Why Facebook is revamping its 'On This Day' feature
The social media site is introducing filters that allow users to block posts from particular friends or certain dates in response to concerns from users that the site was accidentally pulling up unpleasant memories.
Dado Ruvic/Reuters/File
At times, Facebook behaves much like a person with Superior Autobiographical Memory, a rare ability that allows people to associate nearly every memory with the specific date it occurred, even recalling the weather on a particular day.
The social media site’s “On this Day” and “Year in Review,” features allow users to summon up posts and information from particular days, often to comic effect:
“It was a Thursday. I had a big conversation with a friend of mine, and that's all I'm gonna say," Louise Owen, a violinist in New York City, who has the uncanny memory ability, said when asked at random about events on Feb. 18, 1988, in a 2010 episode of CBS's "60 Minutes."
But while people like Ms. Owen can decide to selectively reveal details about an event, Facebook’s features did not have that option.
Now, in response to concerns from users that the “On this Day” feature could dredge up times most people would rather forget or remind them of an unpleasant experience, the site is allowing users to block posts from certain dates or particular friends using new two new filters.
“We know that people share a range of meaningful moments on Facebook – from celebrating good times like a birthday to getting support in tough times like the passing of a friend or relative,” a Facebook spokesperson told ABC News.
“As a result, everyone has various kinds of memories that can be surfaced – good, bad, and everything in between.

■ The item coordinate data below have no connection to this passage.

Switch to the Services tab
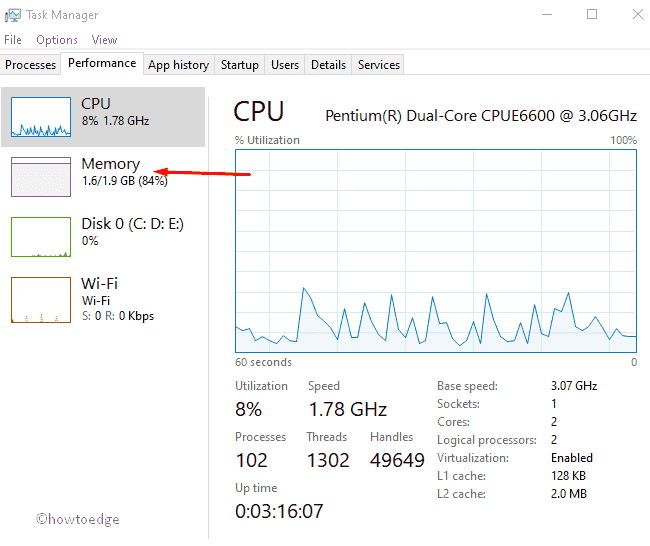The height and width of the screenshot is (546, 650). (379, 65)
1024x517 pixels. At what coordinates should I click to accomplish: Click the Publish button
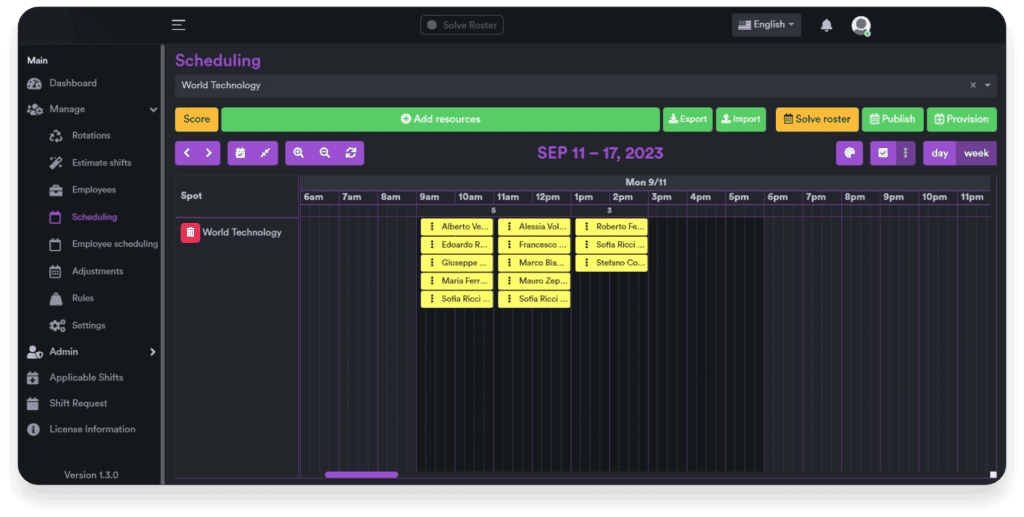(892, 119)
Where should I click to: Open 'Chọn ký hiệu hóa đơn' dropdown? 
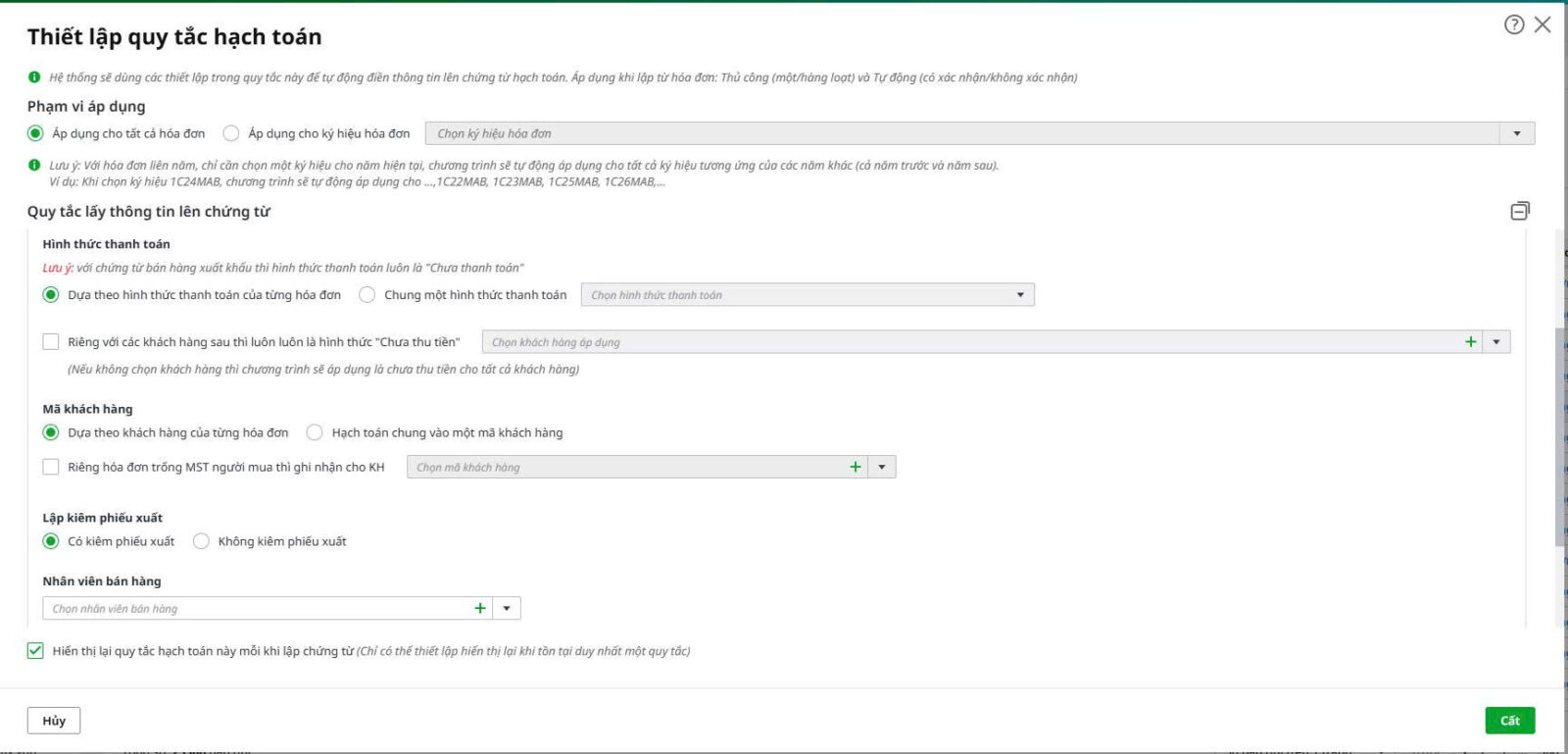tap(1517, 133)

So for the millions of people who use On This Day, we've added these filters to give them more control over the memories they see,” the spokesperson added.
Particularly at issue is the often-jaunty tone that can mistakenly accompany particularly upsetting memories, leading some users to accuse the site of “inadvertent algorithmic cruelty,” as one user reported after the feature flashed photos of his now-deceased daughter on his news feed, less than a year after she died.
The company’s practice of collecting often-sensitive data that users thought they had deleted was also the impetus for recent European Court of Justice ruling that is now forcing tech companies to revamp how they share European users’ data with the United States.
Max Schrems, an Austrian law student, filed a suit in an Irish court arguing that his own data – including private messages he had with a friend who was hospitalized for psychological problems – were being made available en masse to surveillance agencies like the National Security Agency. Facebook has said an individual can delete only their side of the conversation, The New York Times reports.
The company originally introduced the “On this Day” feature in March, noting that it would only share posts with the user who selected them unless they wanted to share the post publicly.
Facebook had previously built in a feature that would omit posts from people who a user had listed as romantic partners, the Verge notes, but did not anticipate a spate of posts from users who found the site was showing them posts from friends and family members who had died.
In the past several months, the site has taken several steps to engage more readily with its users, introducing a long-rumored “dislike” button last month, which the company hoped would help users express sympathy at upsetting events and more readily express disagreements.
The feature also included a series of 6 emojis aimed at helping users better express their emotions on the site.